The team which sealed the deal included the Minister of Economy himself, Naftali Bennett, and promises continued investment in existing and new Intel plants until 2030. The company recently submitted its final plan to the Israeli government, and is expected to make an official announcement in the coming weeks.
The investment will be split between upgrading the current Intel plant in the southern Israeli town of Kiryat Gat, and building a new plant nearby. Intel has been operating in Israel for the last four decades, and currently employs close to 10,000 workers at four development centers and two production plants. The current investment is expected to create up to 1,000 new jobs, particularly important for the periphery town. To secure the investment, the Israeli government promised Intel a grant of 5% of the cost - up to $300,000, according to Israeli media. The ministry has declined to comment on the details of the grant, while stressing the importance of the investment to the local economy.

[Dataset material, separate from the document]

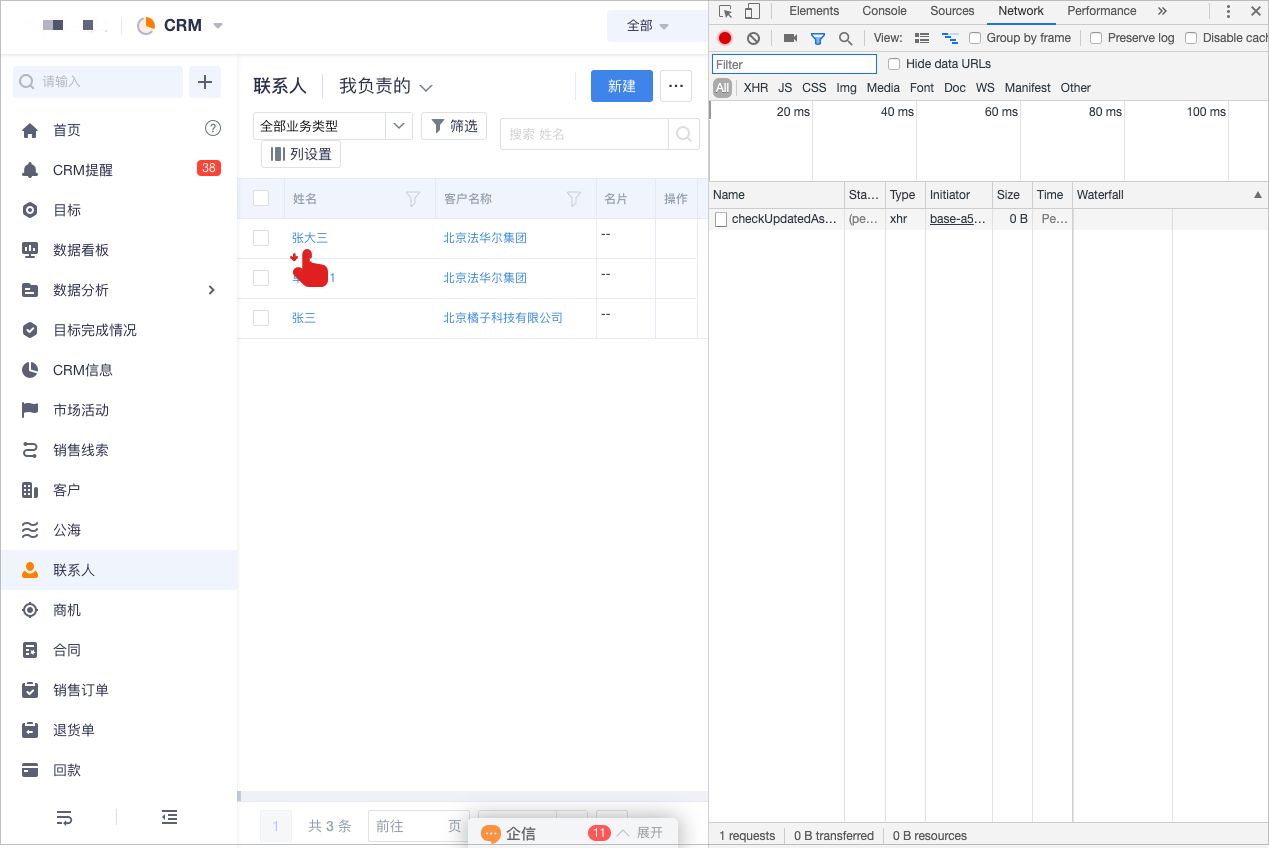Click the inspect element picker icon
This screenshot has width=1269, height=848.
tap(726, 11)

"Contrary to Intel's previous investments, we are trying this time to create a long term process, in which each side will commit for at least ten years… we are talking about a manufacturing facility that has incredible impact on the Israeli economy,” said Nahum Itzkovich, the brand new director of the government-supported Economy Investment Center.
The investment is expected to be connected to the production of new 10-nanometer technology, a new way of producing semiconductors, previously thought to be unfeasible because of quantum tunneling effects, but now being championed by Intel and others as the basis for high-performing mobile computing in the future. Currently, production is still underway for 14-nanometer chips, and 10-nanometer technology is the talk of the semiconductor world. If the bid is confirmed, then Israel will have beaten Ireland and the United States, who were also vying for the Intel 10-nanometer investment.
The investment is a welcome step after Intel announced profit losses in the first quarter of 2014, laid off thousands of workers in Costa Rica, and planned to downsize its current operations worldwide, while investing heavily in high-yield future technologies.